In what follows
$(\Omega ,\mathcal F, \mathbb P)$ is a probability space,
$X$ is a random variable defined on $\Omega $,
$\mathcal G\subseteq \mathcal F$ is a sub-$\sigma $-algebra generated by a countable partition $\{A_i\}_{i\in I}$
of $\Omega $, formed by $\mathcal F$-measurable sets.
The first thing to bear in mind is that
the conditional expectation $\mathbb E_{\mathbb P}(X|\mathcal G)$ is another random
variable (rather than just a number). Since random variables are nothing but functions defined on $\Omega $,
the notation
$$
\mathbb E_{\mathbb P}(X|\mathcal G)(\omega )
$$
makes perfect sense as it indicates the value taken by the function
$\mathbb E_{\mathbb P}(X|\mathcal G)$ on a given point $\omega $ of $\Omega $.
The second important point is that $\mathbb E_{\mathbb P}(X|\mathcal G)$ is constant on every set $A_i$
(although its constant value may change among the various $A_i$).
By the definition of
conditional expectation, the constant value taken on $A_i$ by $\mathbb E_{\mathbb P}(X|\mathcal G)$ is
the expected value of $X$ on $A_i$, namely
$$
\mathbb E_{\mathbb P}(X|A_i ) := \frac {\mathbb E_{\mathbb P}(X1_{A_i} )}{\mathbb P(A_i)}.
$$
Denoting the above expected value simply by $e_i$, the question is how should we express the function which
is supposed to take on the value $e_i$ on $A_i$. I guess the best way to do this is simply to write
$$
\sum_{i\in I}e_i1_{A_i},
\tag 1
$$
observing that if $\omega $ lies in some $A_j$, then $1_{A_i}(\omega )$ vanishes for every $i$, except for $i=j$, in
which case $1_{A_i}(\omega )=1$, so the above sum comes out as $e_j$, which is precisely what we expect.

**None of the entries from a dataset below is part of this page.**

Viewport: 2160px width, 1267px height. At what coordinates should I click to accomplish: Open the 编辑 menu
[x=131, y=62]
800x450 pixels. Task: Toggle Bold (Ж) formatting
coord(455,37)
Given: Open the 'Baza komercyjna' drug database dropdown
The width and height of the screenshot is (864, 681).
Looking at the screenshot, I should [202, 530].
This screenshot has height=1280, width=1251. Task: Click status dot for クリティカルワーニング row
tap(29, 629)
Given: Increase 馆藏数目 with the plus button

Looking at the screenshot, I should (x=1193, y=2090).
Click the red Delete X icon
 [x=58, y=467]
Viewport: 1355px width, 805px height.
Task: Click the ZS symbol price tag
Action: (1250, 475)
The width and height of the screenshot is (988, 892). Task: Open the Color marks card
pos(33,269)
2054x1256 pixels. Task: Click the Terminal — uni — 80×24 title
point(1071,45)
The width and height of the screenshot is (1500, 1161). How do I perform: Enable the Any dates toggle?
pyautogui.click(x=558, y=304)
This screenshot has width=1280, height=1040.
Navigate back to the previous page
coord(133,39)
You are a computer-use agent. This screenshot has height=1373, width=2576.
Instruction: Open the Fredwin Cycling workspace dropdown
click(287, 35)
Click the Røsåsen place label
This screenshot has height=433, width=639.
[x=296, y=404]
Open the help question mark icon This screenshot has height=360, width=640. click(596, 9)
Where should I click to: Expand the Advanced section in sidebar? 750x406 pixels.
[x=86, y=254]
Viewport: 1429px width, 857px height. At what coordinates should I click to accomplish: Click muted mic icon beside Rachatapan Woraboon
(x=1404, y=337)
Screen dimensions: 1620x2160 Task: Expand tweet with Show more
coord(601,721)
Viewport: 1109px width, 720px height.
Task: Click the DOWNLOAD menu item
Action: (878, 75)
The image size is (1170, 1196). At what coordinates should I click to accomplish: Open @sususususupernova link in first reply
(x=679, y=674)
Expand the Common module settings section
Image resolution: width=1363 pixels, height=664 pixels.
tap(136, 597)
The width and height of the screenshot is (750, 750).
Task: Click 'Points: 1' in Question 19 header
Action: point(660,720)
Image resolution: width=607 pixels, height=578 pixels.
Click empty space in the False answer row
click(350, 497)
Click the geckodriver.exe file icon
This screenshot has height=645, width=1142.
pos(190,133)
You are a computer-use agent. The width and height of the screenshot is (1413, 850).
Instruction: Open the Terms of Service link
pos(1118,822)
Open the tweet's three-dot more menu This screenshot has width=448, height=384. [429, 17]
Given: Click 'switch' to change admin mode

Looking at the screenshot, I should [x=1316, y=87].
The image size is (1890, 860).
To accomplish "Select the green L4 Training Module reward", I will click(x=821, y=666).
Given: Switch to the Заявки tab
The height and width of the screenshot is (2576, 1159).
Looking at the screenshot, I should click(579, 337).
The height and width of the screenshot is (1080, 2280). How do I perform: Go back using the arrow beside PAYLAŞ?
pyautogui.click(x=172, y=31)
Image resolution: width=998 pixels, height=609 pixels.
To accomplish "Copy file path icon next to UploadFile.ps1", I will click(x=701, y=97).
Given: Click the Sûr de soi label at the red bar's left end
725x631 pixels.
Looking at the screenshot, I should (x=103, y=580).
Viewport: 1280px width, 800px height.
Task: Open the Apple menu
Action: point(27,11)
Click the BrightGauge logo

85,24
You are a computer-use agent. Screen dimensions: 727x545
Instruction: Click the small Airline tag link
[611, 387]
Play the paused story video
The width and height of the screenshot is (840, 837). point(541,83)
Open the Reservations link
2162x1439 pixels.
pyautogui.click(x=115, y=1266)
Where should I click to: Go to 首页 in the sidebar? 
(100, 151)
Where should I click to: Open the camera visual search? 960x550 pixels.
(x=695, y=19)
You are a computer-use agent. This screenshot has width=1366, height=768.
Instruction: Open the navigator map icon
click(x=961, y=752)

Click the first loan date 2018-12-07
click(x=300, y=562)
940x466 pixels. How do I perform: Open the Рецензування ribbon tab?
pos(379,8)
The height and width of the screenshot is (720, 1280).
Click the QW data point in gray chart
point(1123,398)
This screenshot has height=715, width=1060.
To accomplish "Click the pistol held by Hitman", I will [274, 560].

Notice that there is no $\omega $ in expression (1) for the same reason many people consider it
incorrect to say
"consider the function $\sin(x)$"
In fact, the function is called simply "$\sin$", whereas "$\sin(x)$" is meant to denote the value
of the function $\sin$ at the given real number $x$.
According to this we therefore have that
$$
\mathbb E_{\mathbb P}(X|\mathcal G)= \sum_{i\in I}e_i1_{A_i},
\tag 2
$$
which, upon substituting the appropriate value for $e_i$, is exactly what the OP writes in the first question.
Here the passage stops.